**What to produce**
Can you echo the lines of material verbatim, starting at the line that contains "The height and width of the screenshot is (2048, 1536)." and ending at the line that contains "point(1723,857)", both included?

**Dataset records**
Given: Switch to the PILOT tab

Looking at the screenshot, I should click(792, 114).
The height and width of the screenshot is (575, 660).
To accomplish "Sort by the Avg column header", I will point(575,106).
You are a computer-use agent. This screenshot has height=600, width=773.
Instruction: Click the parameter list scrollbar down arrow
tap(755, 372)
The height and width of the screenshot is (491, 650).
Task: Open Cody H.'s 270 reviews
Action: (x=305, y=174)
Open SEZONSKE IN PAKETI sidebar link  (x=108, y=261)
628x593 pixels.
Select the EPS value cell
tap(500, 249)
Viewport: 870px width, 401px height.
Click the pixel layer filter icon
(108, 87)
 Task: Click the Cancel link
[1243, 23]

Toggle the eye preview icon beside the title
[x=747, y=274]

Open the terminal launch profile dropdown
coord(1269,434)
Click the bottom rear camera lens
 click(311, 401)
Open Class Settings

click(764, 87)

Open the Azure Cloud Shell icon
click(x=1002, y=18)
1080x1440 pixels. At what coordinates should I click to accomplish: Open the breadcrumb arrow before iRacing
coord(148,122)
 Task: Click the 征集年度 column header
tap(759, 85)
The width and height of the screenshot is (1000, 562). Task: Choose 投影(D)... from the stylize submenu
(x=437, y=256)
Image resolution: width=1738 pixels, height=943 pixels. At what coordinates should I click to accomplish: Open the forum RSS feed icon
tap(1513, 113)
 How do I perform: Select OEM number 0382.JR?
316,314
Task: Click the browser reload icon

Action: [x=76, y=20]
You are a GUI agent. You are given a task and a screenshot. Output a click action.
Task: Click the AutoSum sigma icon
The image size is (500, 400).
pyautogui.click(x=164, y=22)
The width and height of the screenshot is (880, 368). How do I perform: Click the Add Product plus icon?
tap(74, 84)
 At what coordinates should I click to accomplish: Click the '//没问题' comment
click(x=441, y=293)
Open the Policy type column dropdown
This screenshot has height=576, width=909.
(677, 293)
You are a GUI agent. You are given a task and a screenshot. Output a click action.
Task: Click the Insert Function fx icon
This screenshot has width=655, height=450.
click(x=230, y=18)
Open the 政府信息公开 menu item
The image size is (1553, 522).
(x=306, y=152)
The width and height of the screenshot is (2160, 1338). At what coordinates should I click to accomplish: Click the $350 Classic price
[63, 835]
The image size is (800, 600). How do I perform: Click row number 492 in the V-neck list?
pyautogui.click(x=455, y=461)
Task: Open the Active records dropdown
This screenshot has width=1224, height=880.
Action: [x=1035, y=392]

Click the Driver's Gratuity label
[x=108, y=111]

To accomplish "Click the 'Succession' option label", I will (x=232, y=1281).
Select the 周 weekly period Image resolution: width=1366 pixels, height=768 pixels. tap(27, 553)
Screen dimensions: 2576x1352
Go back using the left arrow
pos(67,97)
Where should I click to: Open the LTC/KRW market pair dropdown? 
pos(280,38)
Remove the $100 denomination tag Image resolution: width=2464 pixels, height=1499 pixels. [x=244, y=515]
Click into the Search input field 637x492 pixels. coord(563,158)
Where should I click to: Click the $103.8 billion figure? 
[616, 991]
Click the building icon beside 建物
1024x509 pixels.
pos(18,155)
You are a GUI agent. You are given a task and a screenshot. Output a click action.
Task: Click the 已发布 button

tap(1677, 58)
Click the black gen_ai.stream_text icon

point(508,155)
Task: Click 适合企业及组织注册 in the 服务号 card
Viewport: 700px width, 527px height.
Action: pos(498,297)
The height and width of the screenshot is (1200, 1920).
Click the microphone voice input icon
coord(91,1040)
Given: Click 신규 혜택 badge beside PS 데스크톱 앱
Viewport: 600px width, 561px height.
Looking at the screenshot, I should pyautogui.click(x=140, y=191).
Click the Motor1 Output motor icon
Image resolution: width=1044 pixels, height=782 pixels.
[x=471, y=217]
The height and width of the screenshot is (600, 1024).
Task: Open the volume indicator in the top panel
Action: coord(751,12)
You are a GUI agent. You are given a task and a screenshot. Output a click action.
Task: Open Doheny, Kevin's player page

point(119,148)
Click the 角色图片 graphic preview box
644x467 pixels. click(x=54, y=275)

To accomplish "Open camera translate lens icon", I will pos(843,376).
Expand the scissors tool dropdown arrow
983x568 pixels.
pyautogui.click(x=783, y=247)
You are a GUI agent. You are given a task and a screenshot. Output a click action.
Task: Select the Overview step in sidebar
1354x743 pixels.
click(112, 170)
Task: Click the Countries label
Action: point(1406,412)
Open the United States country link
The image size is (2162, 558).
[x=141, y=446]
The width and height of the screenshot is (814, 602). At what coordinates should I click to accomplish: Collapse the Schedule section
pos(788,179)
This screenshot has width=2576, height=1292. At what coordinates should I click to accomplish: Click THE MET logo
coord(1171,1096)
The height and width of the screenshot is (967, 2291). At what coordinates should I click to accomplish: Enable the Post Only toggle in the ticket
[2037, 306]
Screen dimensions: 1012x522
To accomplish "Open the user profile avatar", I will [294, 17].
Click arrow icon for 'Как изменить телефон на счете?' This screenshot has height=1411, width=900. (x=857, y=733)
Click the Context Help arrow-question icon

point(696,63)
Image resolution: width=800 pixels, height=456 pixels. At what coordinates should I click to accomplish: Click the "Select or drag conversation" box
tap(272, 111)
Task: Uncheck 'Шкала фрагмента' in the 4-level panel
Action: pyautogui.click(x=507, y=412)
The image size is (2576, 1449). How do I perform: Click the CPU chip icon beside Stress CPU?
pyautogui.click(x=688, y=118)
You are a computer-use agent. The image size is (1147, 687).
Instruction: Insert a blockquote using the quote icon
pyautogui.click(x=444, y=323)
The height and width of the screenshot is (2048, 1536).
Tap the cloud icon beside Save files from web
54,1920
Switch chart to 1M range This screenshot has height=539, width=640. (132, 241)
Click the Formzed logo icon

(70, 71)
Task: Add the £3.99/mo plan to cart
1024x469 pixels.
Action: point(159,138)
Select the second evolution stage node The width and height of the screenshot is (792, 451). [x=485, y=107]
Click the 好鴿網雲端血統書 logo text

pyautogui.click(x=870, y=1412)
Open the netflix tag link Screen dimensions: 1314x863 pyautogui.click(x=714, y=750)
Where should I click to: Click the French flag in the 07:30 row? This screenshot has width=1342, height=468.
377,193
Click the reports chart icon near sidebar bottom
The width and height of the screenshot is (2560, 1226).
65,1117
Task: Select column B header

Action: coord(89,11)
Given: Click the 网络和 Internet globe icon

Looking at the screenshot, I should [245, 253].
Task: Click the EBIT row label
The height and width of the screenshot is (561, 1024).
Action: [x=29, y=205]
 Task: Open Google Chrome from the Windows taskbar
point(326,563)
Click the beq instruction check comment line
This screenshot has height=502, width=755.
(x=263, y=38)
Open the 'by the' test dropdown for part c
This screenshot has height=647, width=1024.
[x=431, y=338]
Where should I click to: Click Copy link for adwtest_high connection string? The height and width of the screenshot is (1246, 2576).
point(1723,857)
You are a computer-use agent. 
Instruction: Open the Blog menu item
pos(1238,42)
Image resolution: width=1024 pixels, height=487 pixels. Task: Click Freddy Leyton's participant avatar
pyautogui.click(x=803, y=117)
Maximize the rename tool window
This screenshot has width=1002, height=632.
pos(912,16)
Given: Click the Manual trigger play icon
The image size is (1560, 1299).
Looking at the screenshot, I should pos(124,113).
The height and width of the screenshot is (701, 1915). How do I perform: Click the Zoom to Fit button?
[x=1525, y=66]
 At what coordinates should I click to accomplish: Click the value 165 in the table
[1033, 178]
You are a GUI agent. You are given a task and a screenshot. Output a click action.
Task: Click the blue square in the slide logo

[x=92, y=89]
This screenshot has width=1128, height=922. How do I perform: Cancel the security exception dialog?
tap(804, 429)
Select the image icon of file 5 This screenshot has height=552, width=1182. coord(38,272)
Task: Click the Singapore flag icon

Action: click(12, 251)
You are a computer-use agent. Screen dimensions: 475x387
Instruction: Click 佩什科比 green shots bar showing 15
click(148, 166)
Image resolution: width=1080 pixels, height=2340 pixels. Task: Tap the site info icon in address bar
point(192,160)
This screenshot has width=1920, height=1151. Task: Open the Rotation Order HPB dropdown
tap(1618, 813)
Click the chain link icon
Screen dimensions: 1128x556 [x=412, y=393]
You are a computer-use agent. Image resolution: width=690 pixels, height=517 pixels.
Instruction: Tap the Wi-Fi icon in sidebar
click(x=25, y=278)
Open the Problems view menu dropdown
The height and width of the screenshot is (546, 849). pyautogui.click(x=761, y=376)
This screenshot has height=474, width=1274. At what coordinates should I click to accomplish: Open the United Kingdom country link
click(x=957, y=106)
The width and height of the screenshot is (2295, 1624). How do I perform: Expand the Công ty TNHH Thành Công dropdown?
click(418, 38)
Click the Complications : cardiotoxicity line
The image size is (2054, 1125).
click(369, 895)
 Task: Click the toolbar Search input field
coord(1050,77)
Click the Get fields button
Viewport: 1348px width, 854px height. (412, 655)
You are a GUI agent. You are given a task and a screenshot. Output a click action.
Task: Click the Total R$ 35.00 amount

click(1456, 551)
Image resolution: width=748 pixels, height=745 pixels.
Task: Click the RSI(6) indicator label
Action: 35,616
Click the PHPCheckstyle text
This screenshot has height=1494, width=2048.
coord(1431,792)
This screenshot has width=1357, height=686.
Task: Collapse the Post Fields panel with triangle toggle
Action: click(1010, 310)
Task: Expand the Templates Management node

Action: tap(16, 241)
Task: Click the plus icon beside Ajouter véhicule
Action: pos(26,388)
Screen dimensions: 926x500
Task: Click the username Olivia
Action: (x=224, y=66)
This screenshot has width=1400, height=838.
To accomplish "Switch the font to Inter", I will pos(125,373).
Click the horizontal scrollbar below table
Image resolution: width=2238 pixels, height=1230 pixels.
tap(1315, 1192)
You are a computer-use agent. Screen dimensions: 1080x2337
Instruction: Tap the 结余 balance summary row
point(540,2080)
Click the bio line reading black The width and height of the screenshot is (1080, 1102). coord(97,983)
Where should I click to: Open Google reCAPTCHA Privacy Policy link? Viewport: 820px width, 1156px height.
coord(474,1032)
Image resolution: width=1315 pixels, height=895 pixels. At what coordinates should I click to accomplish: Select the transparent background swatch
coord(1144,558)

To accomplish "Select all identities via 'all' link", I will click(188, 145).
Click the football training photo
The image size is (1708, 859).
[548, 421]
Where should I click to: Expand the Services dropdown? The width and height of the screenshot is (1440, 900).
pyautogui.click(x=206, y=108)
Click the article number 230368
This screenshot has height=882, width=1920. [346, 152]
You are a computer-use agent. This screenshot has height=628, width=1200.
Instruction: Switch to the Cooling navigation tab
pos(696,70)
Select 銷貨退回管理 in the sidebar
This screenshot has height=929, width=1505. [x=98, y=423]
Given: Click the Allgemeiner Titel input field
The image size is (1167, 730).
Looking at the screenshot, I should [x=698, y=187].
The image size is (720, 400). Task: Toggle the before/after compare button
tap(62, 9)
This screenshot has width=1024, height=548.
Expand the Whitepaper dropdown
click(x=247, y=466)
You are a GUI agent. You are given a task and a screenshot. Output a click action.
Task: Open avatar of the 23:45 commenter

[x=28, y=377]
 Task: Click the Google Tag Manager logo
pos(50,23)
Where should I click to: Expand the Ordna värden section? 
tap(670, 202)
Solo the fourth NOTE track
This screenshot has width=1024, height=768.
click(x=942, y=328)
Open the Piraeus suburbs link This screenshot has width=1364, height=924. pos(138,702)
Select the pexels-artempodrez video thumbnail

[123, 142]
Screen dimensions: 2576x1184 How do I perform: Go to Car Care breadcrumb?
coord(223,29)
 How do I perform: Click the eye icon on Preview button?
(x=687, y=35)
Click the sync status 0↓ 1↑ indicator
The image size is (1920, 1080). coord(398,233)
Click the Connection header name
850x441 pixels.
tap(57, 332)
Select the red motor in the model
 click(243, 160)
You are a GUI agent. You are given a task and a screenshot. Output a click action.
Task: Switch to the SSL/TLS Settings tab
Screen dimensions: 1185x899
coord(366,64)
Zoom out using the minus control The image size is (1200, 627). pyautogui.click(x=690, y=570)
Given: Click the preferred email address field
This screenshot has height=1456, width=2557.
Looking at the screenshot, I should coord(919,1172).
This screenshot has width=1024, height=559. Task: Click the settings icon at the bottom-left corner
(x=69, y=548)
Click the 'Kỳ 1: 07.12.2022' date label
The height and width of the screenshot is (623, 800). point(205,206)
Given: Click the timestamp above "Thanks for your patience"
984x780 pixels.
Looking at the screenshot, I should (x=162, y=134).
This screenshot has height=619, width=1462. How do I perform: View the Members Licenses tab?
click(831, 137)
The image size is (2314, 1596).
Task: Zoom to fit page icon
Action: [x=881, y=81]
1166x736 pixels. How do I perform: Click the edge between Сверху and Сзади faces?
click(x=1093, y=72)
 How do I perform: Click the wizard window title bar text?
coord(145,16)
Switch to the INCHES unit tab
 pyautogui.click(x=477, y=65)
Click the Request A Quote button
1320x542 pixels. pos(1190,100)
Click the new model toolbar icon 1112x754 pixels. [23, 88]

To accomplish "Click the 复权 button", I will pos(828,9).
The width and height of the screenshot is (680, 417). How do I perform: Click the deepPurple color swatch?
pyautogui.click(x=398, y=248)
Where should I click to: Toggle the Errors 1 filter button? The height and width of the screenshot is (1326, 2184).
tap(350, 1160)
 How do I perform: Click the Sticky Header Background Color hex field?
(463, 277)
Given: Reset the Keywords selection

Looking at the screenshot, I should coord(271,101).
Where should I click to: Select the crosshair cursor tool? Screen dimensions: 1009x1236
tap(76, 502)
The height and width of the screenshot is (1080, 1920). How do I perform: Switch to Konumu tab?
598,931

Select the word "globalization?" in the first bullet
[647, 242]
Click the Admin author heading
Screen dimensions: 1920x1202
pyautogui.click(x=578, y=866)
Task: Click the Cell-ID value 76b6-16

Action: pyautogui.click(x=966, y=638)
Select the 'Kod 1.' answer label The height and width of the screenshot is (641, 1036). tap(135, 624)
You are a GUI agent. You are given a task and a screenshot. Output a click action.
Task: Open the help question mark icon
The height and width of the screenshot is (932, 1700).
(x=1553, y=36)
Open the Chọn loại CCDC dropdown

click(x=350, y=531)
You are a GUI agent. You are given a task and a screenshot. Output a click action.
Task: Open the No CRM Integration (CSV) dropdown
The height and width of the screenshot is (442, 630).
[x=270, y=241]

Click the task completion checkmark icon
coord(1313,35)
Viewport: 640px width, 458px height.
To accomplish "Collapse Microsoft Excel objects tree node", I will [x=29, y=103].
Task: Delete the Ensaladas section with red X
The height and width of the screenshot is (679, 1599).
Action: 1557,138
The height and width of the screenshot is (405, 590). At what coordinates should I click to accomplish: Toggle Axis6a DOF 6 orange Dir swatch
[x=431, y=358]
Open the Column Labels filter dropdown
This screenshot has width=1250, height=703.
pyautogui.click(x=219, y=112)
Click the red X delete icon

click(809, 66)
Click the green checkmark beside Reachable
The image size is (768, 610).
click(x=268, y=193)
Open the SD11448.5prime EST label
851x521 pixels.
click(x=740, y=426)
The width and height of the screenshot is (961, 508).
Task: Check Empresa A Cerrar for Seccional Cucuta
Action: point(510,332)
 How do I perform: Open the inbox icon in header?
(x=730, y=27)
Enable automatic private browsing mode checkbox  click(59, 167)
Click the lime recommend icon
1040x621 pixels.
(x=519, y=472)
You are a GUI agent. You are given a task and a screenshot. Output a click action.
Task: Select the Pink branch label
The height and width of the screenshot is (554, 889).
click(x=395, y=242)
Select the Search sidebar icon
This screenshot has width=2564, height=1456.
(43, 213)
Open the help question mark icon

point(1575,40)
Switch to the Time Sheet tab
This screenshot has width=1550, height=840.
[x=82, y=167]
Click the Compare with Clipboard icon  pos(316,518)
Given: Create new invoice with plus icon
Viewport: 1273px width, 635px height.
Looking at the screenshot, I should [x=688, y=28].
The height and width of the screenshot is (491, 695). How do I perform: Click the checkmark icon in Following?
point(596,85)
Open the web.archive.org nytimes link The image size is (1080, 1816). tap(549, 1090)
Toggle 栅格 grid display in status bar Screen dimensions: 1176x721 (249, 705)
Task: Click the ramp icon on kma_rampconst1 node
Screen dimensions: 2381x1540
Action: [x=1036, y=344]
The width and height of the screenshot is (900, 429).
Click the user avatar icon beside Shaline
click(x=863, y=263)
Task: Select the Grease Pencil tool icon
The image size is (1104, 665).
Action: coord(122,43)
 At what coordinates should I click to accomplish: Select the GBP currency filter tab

**Response to the exercise**
The height and width of the screenshot is (2048, 1536).
Tap the cloud icon beside Save files from web
54,1920
Switch chart to 1M range This screenshot has height=539, width=640. (132, 241)
Click the Formzed logo icon

(70, 71)
Task: Add the £3.99/mo plan to cart
1024x469 pixels.
Action: point(159,138)
Select the second evolution stage node The width and height of the screenshot is (792, 451). [x=485, y=107]
Click the 好鴿網雲端血統書 logo text

pyautogui.click(x=870, y=1412)
Open the netflix tag link Screen dimensions: 1314x863 pyautogui.click(x=714, y=750)
Where should I click to: Click the French flag in the 07:30 row? This screenshot has width=1342, height=468.
377,193
Click the reports chart icon near sidebar bottom
The width and height of the screenshot is (2560, 1226).
65,1117
Task: Select column B header

Action: coord(89,11)
Given: Click the 网络和 Internet globe icon

Looking at the screenshot, I should [245, 253].
Task: Click the EBIT row label
The height and width of the screenshot is (561, 1024).
Action: [x=29, y=205]
 Task: Open Google Chrome from the Windows taskbar
point(326,563)
Click the beq instruction check comment line
This screenshot has height=502, width=755.
(x=263, y=38)
Open the 'by the' test dropdown for part c
This screenshot has height=647, width=1024.
[x=431, y=338]
Where should I click to: Click Copy link for adwtest_high connection string? The height and width of the screenshot is (1246, 2576).
point(1723,857)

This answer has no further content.